▸ Your objective
Among the lines below, copy exactly those from the one with "Photo gallery (58, 246)" through the one with "Screenshot is 768x1373.", counting both ends.

___ The data

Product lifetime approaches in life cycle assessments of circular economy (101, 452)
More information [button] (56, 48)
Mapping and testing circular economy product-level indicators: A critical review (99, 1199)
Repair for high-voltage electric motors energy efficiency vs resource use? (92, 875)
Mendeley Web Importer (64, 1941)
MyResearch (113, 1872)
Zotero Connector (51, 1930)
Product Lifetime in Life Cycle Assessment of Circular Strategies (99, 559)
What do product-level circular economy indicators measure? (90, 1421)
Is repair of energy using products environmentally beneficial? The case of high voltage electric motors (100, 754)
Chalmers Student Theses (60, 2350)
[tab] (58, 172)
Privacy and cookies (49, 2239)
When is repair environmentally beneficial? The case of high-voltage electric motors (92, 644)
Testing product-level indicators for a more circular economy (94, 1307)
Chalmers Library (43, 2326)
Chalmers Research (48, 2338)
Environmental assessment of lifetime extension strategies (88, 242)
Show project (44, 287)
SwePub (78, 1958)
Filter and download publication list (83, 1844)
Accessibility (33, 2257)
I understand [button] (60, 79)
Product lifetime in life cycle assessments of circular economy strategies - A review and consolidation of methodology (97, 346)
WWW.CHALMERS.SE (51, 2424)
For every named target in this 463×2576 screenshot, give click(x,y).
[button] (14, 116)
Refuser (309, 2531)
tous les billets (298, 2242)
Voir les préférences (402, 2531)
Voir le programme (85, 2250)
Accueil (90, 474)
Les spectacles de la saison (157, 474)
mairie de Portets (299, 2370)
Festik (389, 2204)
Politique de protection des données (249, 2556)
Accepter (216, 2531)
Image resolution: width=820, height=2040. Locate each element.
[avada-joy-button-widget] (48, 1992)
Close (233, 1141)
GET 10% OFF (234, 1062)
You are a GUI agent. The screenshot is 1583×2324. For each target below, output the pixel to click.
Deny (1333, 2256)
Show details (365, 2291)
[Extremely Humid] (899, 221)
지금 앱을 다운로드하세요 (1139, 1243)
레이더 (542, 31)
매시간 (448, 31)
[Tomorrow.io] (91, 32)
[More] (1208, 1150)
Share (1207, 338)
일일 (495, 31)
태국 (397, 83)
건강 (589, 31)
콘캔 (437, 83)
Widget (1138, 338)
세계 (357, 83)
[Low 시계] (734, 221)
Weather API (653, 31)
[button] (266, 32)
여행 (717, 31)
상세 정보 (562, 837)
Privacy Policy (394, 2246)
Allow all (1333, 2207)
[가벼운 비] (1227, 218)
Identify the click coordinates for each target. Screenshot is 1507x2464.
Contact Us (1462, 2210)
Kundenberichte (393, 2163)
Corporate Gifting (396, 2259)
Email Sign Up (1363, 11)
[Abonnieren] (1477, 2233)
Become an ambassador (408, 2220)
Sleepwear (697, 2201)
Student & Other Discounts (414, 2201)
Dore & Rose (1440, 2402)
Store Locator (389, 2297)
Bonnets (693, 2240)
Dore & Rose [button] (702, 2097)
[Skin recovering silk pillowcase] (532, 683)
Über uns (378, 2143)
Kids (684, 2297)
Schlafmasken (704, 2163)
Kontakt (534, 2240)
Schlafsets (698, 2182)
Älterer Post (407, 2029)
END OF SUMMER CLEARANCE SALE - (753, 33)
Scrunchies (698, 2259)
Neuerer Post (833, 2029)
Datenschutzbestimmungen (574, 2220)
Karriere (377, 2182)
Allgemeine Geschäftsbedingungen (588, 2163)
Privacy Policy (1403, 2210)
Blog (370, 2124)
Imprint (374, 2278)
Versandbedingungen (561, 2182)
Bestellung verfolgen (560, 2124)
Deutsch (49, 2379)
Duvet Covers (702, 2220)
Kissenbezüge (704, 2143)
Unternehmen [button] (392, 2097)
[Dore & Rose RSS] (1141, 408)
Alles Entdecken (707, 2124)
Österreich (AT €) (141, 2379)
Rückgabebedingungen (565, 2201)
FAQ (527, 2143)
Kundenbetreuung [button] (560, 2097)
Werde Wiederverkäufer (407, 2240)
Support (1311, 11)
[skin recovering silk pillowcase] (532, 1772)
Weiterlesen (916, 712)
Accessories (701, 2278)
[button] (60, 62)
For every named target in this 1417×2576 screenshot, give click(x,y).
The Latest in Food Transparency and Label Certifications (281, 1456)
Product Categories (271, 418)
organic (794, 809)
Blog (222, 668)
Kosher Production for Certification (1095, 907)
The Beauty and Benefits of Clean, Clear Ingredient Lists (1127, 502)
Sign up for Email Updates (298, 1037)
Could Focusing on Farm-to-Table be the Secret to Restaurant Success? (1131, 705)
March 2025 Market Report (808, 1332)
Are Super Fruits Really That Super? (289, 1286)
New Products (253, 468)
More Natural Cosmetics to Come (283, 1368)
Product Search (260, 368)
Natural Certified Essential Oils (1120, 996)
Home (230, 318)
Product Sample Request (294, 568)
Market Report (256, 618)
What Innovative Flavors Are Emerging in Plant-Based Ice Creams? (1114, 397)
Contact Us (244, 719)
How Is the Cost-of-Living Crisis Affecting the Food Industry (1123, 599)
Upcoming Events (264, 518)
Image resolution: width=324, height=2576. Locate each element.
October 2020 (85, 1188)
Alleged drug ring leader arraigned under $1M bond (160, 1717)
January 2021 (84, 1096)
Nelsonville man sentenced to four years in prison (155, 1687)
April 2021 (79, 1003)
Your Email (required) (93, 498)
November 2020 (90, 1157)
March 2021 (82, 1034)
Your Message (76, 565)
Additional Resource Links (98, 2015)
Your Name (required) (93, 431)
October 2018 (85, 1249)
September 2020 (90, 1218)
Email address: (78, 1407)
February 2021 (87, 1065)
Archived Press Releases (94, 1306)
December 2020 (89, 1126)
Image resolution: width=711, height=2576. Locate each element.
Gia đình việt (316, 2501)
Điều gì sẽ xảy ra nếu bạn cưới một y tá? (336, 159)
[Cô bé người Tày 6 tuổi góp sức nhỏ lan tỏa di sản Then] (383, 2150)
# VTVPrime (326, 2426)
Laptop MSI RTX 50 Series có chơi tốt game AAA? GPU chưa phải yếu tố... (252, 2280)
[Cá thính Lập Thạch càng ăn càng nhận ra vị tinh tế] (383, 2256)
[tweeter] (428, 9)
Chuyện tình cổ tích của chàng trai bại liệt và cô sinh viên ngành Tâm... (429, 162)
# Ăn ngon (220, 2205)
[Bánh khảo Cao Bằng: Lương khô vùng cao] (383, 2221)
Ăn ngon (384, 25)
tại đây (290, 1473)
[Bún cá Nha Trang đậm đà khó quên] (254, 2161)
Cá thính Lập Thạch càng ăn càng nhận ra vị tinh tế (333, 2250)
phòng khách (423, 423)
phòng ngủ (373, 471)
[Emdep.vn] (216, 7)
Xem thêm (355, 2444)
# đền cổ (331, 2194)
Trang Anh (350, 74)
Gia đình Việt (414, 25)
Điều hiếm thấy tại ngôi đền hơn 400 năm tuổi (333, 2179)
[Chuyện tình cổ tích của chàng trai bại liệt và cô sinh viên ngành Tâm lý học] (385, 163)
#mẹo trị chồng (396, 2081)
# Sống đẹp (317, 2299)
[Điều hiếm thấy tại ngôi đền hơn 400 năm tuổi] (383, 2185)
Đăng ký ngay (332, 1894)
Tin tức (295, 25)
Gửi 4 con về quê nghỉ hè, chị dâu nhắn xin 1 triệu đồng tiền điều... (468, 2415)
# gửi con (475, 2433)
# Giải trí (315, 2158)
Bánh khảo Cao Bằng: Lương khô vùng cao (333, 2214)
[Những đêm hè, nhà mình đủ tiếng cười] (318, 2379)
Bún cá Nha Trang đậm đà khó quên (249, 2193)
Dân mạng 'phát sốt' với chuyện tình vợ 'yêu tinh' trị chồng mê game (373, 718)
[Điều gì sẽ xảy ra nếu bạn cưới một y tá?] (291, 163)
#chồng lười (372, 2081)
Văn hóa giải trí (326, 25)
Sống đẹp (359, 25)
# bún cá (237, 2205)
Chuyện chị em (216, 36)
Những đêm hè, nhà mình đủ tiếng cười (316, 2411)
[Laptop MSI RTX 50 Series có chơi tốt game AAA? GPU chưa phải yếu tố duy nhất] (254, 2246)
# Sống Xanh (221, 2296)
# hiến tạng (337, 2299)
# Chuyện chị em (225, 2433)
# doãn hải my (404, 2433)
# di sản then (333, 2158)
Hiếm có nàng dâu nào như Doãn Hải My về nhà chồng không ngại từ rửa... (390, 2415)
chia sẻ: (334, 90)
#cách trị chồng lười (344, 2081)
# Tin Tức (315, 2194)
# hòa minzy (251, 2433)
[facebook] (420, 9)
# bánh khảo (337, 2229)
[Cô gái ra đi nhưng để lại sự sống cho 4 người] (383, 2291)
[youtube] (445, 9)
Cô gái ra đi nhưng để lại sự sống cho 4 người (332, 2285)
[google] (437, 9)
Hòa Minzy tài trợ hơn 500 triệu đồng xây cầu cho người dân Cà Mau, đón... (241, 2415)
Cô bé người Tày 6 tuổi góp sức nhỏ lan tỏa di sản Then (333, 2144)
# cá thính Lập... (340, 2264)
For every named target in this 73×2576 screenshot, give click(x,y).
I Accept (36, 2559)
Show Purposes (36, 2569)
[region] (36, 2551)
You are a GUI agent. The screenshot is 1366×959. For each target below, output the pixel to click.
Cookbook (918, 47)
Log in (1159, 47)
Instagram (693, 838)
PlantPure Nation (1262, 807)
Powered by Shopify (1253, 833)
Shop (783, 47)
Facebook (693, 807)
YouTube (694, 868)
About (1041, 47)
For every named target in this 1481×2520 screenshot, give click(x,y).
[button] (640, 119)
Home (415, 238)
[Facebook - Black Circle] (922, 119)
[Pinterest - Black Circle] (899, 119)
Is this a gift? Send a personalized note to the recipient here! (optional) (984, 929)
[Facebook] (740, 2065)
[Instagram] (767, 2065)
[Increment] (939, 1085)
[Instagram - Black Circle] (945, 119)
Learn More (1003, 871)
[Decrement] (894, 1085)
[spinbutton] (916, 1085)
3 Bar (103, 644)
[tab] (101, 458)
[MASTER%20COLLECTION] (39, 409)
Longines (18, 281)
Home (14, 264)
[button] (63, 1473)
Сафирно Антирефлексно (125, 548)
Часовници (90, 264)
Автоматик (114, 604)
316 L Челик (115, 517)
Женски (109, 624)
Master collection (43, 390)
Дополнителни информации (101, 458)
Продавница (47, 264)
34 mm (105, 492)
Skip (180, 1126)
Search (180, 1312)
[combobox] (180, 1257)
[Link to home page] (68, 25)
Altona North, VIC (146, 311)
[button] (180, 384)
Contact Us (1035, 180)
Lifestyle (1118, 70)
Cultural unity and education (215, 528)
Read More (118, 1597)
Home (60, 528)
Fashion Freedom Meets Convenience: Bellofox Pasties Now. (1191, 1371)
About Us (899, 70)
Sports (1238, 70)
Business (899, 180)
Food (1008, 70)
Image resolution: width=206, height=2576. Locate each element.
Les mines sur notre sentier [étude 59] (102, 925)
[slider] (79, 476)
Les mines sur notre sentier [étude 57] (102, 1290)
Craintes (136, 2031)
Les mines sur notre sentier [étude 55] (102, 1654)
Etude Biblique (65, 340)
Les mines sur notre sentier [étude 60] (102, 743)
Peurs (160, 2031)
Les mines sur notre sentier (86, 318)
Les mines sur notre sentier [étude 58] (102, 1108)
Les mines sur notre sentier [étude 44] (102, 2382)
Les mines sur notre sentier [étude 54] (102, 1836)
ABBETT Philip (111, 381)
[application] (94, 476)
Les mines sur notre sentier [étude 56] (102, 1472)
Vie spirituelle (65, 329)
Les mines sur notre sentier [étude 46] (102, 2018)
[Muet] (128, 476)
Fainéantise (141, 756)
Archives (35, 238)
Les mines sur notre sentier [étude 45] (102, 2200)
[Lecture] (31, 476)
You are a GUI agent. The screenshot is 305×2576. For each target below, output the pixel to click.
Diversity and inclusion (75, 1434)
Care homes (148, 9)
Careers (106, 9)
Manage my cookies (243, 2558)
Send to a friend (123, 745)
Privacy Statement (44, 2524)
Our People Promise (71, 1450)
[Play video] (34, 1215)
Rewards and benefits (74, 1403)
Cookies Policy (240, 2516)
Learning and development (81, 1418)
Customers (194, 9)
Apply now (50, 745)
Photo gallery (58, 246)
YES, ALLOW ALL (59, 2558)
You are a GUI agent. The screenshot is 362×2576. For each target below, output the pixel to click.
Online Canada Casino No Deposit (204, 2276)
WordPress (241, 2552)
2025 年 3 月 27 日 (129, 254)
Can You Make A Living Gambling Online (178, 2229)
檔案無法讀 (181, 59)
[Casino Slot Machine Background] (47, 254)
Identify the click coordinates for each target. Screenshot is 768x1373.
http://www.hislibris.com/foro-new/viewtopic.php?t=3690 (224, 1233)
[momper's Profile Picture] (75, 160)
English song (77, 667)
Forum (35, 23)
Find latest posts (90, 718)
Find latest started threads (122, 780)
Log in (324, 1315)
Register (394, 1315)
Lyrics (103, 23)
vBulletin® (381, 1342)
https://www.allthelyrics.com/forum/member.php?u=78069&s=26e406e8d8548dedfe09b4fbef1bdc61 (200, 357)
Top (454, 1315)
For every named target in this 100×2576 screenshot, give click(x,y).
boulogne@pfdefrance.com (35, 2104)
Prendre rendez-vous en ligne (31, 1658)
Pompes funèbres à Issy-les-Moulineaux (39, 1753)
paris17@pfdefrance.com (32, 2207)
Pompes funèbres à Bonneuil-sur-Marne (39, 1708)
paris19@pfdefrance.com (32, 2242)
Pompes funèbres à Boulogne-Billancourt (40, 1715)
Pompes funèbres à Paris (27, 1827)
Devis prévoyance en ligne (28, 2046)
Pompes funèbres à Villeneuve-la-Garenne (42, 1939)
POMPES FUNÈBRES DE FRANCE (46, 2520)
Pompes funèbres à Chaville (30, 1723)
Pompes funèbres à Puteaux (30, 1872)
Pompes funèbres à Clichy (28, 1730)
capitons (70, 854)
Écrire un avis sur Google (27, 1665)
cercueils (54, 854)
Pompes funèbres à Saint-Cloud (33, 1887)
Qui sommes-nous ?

______

▸ Task answer
Photo gallery (58, 246)
YES, ALLOW ALL (59, 2558)
You are a GUI agent. The screenshot is 362×2576. For each target below, output the pixel to click.
Online Canada Casino No Deposit (204, 2276)
WordPress (241, 2552)
2025 年 3 月 27 日 (129, 254)
Can You Make A Living Gambling Online (178, 2229)
檔案無法讀 (181, 59)
[Casino Slot Machine Background] (47, 254)
Identify the click coordinates for each target. Screenshot is 768x1373.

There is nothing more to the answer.